Queen re-emerges to outline UK govt's new agenda
Tightening immigration rules and securing borders were vote-winning promises of Johnson's campaign for leaving the European Union in Britain's 2016 Brexit referendum.
Queen Elizabeth II on Tuesday makes her first public appearance since the funeral of her late husband, Prince Philip, to open a new session of parliament and present her newly victorious government's post-pandemic legislative agenda.
Prime Minister Boris Johnson is riding high after the Conservatives' triumph in last week's local and regional elections in England, but faces new questions over the UK's cohesion after pro-independence forces emerged on top in Scotland.
Johnson says his government, after overseeing a successful inoculation campaign against Covid-19, is intent on reopening the economy and "determined that we look forward and get on with fulfilling the promises we have made to the British people".
Those promises centre on a "levelling up" agenda to bring economic opportunity to left-behind parts of the country, as Johnson exploits his vaccine-boosted popularity to make further inroads into opposition Labour party strongholds.
"Not only will we address the legacies of the pandemic, we will go further to unite and level up the country, fight crime and create opportunities up and down the country for businesses and families to build brighter futures," he said.

EXERCISE INSTRUCTIONS - Return the passage of the Queen's speech article starting with "Queen re-emerges to" and going on through "2016 Brexit referendum.", copied word for word. Rely on the text by itself.

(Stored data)

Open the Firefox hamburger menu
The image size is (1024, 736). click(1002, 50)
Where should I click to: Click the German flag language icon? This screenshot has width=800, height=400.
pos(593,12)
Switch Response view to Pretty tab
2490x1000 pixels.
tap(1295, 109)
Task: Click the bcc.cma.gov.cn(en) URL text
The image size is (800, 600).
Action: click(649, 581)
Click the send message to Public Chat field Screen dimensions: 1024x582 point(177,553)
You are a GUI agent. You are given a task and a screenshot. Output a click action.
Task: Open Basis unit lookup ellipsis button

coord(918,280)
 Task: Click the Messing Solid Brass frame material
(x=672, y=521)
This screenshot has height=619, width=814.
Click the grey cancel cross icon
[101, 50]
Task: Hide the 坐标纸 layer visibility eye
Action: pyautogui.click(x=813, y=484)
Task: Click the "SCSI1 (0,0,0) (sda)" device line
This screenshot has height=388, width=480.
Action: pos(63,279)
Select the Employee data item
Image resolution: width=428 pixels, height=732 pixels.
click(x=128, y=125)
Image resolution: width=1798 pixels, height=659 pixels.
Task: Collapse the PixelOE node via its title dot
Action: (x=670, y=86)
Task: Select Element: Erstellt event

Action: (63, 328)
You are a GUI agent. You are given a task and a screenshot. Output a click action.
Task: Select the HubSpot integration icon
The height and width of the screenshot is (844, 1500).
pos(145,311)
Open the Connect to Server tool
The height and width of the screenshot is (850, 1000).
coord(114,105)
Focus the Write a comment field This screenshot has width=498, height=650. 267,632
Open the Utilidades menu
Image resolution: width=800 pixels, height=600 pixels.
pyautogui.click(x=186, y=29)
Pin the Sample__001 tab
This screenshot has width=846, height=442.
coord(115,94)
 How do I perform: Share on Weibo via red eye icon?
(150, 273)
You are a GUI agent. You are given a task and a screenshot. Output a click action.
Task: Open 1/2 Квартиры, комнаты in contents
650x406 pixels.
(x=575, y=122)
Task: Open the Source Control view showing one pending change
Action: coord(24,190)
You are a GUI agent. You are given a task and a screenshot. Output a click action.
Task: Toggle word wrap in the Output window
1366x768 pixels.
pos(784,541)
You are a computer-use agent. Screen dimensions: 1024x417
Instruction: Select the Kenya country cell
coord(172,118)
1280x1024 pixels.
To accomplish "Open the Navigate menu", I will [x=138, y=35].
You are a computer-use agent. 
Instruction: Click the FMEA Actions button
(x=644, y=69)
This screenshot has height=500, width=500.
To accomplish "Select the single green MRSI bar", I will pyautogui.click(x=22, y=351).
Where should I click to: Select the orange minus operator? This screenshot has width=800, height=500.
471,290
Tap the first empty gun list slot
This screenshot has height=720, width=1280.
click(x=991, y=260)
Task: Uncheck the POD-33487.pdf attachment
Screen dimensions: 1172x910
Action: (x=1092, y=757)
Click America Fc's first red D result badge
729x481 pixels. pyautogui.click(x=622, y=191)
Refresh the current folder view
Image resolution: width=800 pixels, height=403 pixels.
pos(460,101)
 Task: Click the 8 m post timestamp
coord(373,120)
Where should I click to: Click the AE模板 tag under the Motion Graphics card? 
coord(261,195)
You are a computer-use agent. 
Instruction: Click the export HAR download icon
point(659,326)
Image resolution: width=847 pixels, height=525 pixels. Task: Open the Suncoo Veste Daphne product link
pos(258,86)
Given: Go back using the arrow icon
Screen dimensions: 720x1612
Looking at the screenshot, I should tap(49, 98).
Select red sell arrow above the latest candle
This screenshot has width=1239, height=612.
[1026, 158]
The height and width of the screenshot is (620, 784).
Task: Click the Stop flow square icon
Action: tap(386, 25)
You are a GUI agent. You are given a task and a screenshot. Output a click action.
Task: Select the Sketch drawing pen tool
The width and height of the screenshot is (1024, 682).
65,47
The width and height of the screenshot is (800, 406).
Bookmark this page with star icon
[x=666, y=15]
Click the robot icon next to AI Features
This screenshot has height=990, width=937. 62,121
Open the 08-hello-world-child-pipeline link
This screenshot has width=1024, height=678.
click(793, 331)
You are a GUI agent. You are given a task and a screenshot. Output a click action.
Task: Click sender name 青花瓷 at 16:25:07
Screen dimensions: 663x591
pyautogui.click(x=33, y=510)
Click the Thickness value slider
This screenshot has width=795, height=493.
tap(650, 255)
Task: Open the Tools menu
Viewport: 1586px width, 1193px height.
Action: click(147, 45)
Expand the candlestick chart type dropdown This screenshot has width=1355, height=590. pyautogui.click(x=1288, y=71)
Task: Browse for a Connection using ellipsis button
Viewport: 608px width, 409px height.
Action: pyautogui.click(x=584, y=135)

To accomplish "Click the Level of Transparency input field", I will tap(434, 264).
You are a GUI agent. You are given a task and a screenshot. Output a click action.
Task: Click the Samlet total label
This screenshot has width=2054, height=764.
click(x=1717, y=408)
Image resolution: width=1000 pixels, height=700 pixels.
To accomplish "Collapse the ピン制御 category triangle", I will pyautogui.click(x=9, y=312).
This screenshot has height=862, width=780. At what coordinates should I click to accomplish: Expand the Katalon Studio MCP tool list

RESULT FOR THIS TASK -
Queen re-emerges to outline UK govt's new agenda
Tightening immigration rules and securing borders were vote-winning promises of Johnson's campaign for leaving the European Union in Britain's 2016 Brexit referendum.